> [DOCUMENT]
******

BBC under fire over screening of TV series on Holyrood

By Press Gazette

By Hamish Mackay

The controversial BBC Scotland television documentary series on the
building of the Scottish Parliament at Holyrood is finally to be
screened this month.

Scottish National Party leader Alex Salmond has attacked BBC
Scotland for showing The Gathering Place in the run-up to a general
election, claiming it is not editorially balanced.

The series,
the cost of which has risen to close on £1m – almost three times its
original budget – will be shown on BBC 2 on 10, 15, 17 and 22 March in
one-hour segments.

The series has been the focus of a bitter row
since BBC Scotland refused to release 200 hours of tapes to the Lord
Fraser inquiry, which is investigating how the cost of the Holyrood
project soared tenfold to £431m by the time it opened last October –
three years behind schedule.

The documentary series has been made
jointly by the BBC and Wark Clements (now IWC), the company run by
Newsnight presenter Kirsty Wark and her husband Alan Clements. IWC has
been paid £270,000 for its part in the production, which is also
planned to spawn a 90-minute cinema version.

Salmond claims the whole saga of the series has been “disgracefully” handled by BBC Scotland.

“The
extraordinary decision by BBC Scotland controller Ken MacQuarrie to
screen the programme in the run-up to the widely expected general
election shows they do not pay attention to what is in the public
interest and are acting as a fully paid-up subsidiary of the Government
in Scotland,” he alleged.

******

> [PROVIDED MATERIAL]
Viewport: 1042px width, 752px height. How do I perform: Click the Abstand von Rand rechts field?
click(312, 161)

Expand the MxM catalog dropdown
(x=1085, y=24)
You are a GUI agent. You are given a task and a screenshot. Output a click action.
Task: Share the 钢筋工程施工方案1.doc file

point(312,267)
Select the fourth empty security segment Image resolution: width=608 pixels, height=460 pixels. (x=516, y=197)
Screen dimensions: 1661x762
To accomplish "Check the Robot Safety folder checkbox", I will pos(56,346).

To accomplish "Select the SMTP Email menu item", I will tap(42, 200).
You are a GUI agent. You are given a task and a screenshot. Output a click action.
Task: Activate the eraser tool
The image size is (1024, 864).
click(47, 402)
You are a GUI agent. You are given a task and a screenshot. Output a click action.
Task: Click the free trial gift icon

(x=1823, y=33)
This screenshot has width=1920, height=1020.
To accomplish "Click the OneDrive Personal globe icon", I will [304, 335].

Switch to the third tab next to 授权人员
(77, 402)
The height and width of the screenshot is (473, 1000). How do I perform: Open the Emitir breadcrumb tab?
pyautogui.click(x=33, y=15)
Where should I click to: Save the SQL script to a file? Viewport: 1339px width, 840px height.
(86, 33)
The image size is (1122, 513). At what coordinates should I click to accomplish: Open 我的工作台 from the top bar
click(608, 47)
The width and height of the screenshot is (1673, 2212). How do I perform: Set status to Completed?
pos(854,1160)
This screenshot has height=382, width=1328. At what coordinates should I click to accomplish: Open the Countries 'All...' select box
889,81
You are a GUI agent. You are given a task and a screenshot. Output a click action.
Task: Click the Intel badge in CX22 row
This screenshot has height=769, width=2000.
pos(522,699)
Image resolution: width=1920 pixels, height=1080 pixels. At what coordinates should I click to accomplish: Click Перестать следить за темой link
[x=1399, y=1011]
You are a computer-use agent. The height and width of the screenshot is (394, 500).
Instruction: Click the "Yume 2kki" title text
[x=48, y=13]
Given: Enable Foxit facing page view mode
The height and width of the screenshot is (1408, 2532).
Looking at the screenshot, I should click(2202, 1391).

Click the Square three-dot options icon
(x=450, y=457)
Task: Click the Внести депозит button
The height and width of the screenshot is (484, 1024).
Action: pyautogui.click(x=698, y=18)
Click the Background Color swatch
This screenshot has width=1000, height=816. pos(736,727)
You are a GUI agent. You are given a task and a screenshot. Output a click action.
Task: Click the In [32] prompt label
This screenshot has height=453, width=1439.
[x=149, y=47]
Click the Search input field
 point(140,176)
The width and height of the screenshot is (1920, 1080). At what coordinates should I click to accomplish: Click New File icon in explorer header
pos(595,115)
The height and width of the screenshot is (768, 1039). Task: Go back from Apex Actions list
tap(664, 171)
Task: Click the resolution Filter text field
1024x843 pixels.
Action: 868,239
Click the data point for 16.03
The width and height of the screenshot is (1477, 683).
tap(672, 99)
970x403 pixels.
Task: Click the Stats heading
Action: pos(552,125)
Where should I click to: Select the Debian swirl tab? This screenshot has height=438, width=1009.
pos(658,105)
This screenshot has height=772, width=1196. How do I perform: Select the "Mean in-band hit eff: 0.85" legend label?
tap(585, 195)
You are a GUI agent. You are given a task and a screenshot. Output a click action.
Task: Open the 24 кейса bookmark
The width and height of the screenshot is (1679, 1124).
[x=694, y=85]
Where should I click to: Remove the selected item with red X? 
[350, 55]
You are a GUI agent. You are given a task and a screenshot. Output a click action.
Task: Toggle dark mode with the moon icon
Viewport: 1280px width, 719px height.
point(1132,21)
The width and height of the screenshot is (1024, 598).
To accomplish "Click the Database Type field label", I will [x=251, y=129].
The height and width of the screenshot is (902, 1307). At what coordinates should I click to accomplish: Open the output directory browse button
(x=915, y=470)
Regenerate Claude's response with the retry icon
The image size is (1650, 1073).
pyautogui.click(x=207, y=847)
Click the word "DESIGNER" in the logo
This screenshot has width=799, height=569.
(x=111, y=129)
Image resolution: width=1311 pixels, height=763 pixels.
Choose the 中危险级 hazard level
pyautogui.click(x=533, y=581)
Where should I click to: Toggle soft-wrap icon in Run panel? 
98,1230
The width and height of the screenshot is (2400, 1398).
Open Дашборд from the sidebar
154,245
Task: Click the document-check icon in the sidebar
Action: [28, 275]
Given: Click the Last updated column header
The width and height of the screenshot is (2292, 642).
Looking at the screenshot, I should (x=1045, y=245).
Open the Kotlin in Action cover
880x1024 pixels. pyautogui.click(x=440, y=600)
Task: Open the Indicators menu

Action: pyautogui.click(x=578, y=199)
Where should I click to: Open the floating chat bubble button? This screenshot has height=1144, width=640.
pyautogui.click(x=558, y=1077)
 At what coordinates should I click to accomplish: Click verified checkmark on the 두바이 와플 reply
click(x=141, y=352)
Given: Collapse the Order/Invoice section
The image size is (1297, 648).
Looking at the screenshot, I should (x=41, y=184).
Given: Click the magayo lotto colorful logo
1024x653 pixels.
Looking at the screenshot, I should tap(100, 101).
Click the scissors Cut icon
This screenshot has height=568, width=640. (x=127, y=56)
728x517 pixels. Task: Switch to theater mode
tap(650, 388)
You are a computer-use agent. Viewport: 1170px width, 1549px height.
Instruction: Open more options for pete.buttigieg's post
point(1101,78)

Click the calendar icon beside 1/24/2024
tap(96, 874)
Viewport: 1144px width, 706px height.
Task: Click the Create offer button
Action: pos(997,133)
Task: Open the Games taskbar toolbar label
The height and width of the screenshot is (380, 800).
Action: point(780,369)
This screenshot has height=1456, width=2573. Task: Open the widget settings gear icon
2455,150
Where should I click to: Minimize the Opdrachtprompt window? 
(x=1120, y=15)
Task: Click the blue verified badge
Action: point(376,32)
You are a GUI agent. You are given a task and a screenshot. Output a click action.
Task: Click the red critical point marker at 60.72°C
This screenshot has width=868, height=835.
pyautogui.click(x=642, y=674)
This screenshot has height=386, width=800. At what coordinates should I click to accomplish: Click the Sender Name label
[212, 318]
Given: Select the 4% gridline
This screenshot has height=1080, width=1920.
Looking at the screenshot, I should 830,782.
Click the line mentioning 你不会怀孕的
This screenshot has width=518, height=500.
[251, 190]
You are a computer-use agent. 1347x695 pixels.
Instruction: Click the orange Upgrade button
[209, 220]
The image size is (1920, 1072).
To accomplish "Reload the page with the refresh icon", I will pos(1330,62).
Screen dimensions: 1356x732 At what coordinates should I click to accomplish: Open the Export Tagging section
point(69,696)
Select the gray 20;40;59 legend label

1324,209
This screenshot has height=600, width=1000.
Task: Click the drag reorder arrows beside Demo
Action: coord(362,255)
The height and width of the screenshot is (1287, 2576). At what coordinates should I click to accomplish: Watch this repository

******

> [INSTRUCTION 1]
In the Holyrood documentary article, retype everything from "Scottish National Party" down to "years behind schedule.".
> [INSTRUCTION 2]
Answer these questions using the Holyrood documentary article:
(a) On which channel will the series be shown?
(b) How much has IWC been paid for its part in the production?
(c) How far behind schedule was the Holyrood project when it opened?
> [INSTRUCTION 3]
Translate this sentence from the Holyrood documentary article into Spanish: "Salmond claims the whole saga of the series has been “disgracefully” handled by BBC Scotland."

> [EXERCISE SOLUTION 1]
Scottish National Party leader Alex Salmond has attacked BBC
Scotland for showing The Gathering Place in the run-up to a general
election, claiming it is not editorially balanced.

The series,
the cost of which has risen to close on £1m – almost three times its
original budget – will be shown on BBC 2 on 10, 15, 17 and 22 March in
one-hour segments.

The series has been the focus of a bitter row
since BBC Scotland refused to release 200 hours of tapes to the Lord
Fraser inquiry, which is investigating how the cost of the Holyrood
project soared tenfold to £431m by the time it opened last October –
three years behind schedule.

> [EXERCISE SOLUTION 2]
(a) BBC 2
(b) £270,000
(c) Three years

> [EXERCISE SOLUTION 3]
Salmond afirma que toda la saga de la serie ha sido manejada de forma «vergonzosa» por BBC Scotland.